Conversely, some jurisdictions already have provisions which could plug this copyright gap (if indeed it is a gap). Section 9(3) of the UK’s Copyright, Designs and Patents Act 1988 provides that the author of a “computer generated” work shall be taken to be “the person by whom the arrangements necessary for the creation of the work are undertaken”. In this context a “computer-generated” work means one generated by a computer in circumstances such that there is no human author. What this means is that the person ‘making the arrangements’ is rewarded with copyright ownership as a result of a creative process undertaken largely or exclusively by a machine.

That might be viewed as somewhat at odds with some of the more traditional justifications for rewarding creators with copyright for their own endeavours, such as those based upon Lockean and Hegelian theories, rather than receiving what looks like a windfall for the creative labour of a machine. It is also perhaps unlikely that such an approach would be adopted as part of a global consensus (for example, by amending or augmenting the WIPO Copyright Treaty to align it with this approach).

A more globally palatable answer may lie somewhere between the ‘gap’ and the ‘windfall’ such as introducing a sui generis right for machine-originated works which rewards the investment of resources – human, financial, or technical – in the machine that ultimately creates those works. While this would result in one of two different legal rights protecting the same type of work depending upon the mode of creation (human or machine), with the ultimate beneficiary a human being, it would also enable a distinction to be made between the rationales for providing that protection and the scope of it. For example, in recognition of the increasing advantages that machines are likely to have over human beings in creating and producing works (such as the speed, accuracy and cost of production) there may be a case to make any sui generis right ‘copyright-lite’, with a shorter period of protection than that available for human authored works.
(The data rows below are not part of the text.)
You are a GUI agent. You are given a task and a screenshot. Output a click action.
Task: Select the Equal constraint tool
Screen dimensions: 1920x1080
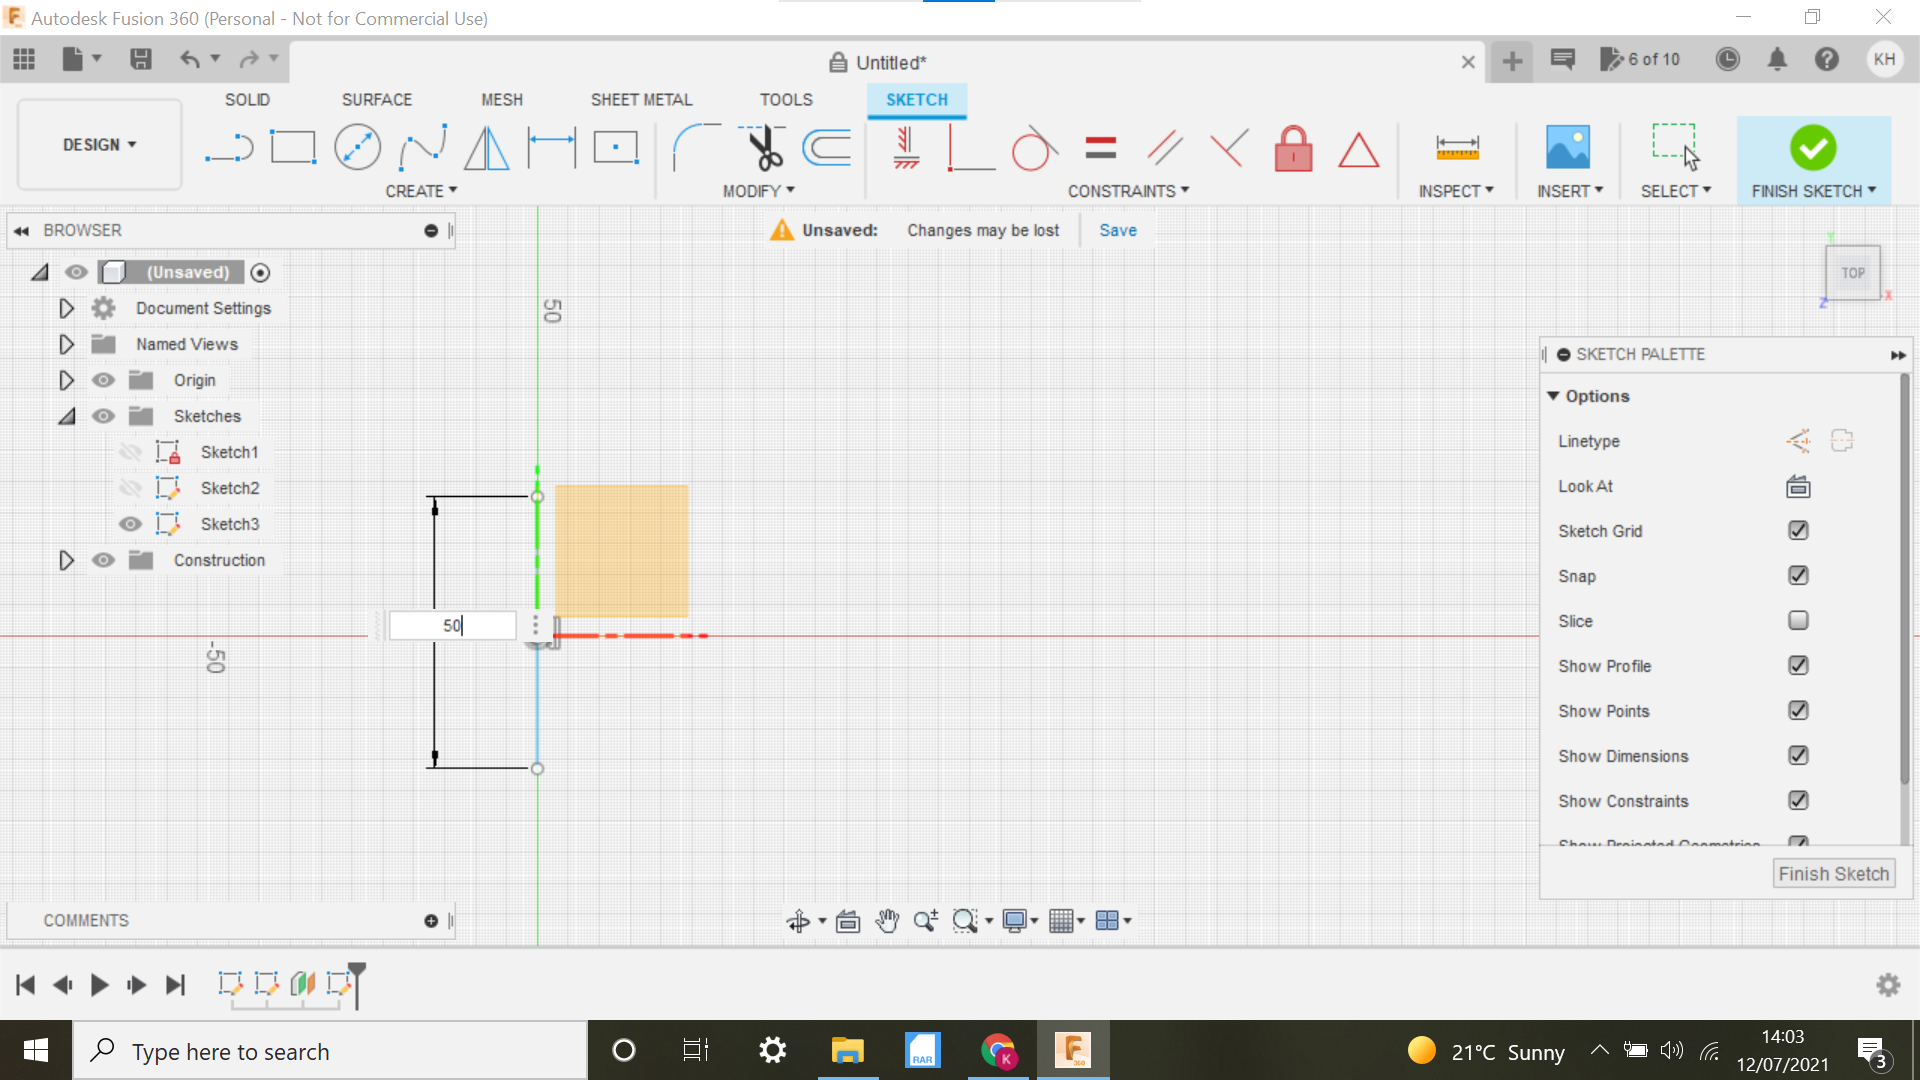coord(1100,146)
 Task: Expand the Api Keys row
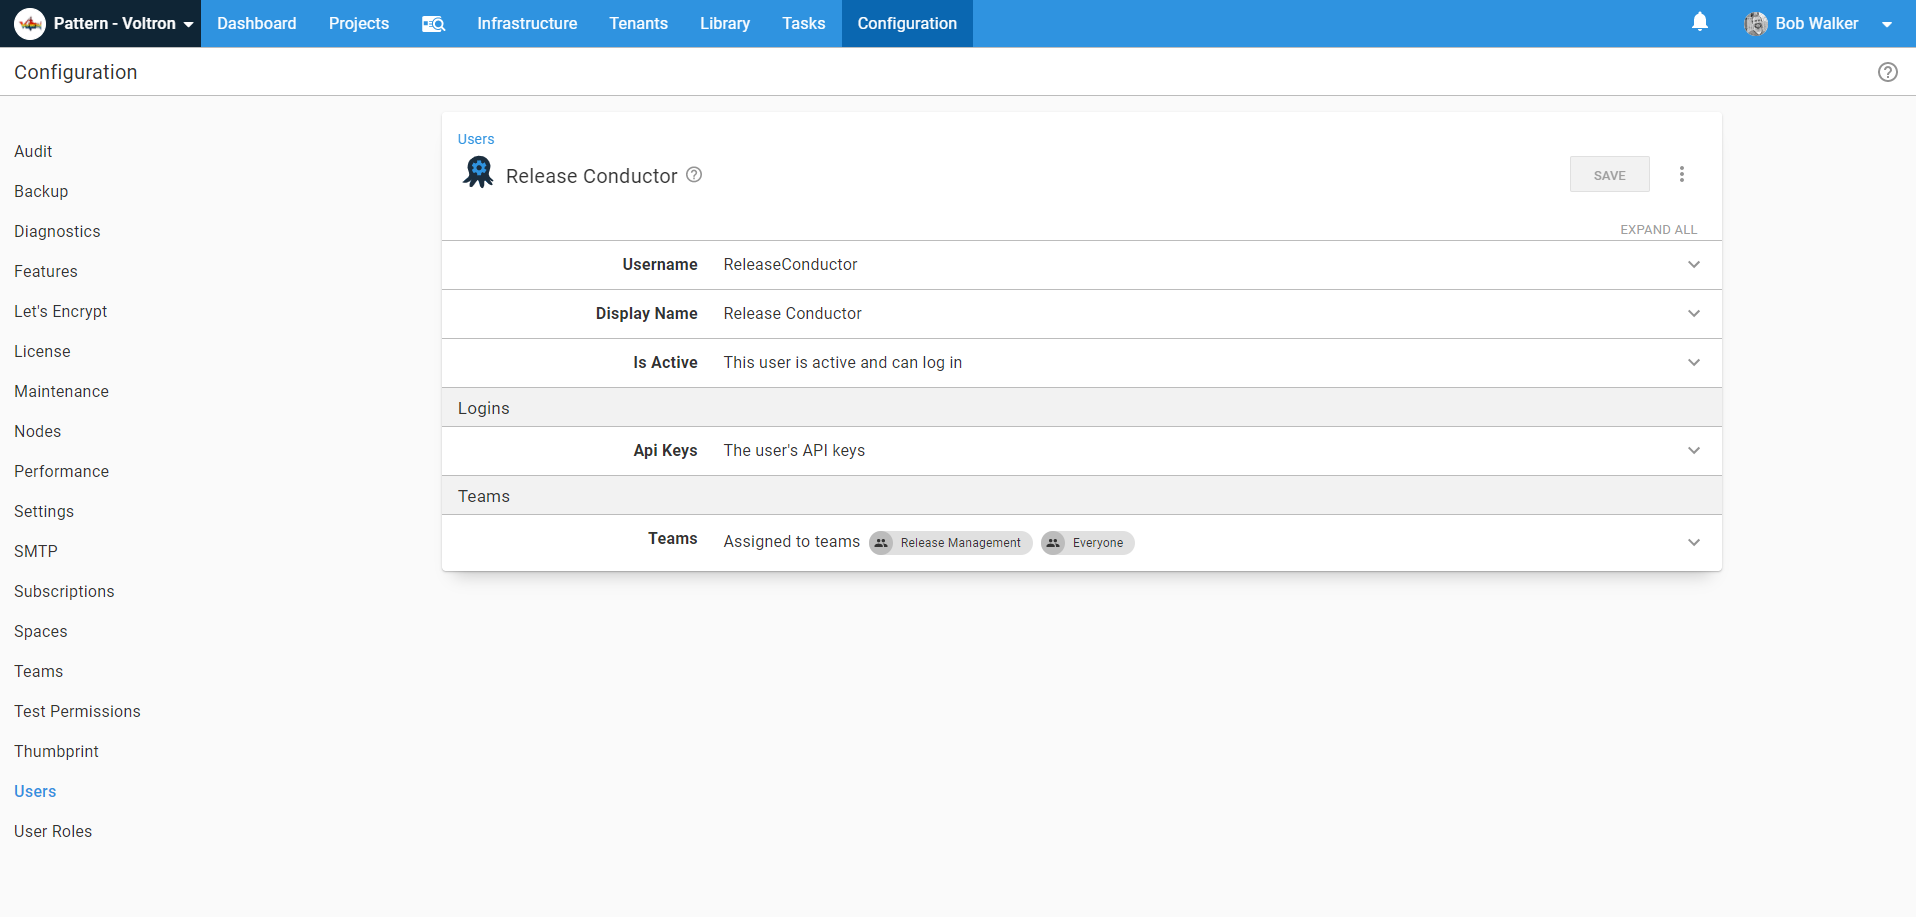(x=1694, y=450)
Whether any differential treatment of authorship between humans and machines could be sustained or justified at stage 4 is a far more difficult question to answer, although one which is unlikely to require addressing any time soon. For stage 4, algorithms would require the ‘singularity’ necessary to be capable of learning as a human would, simulating multiple intelligence types that would make their operation almost impossible to distinguish from human behaviour. That is still something of a pipe dream in 2018.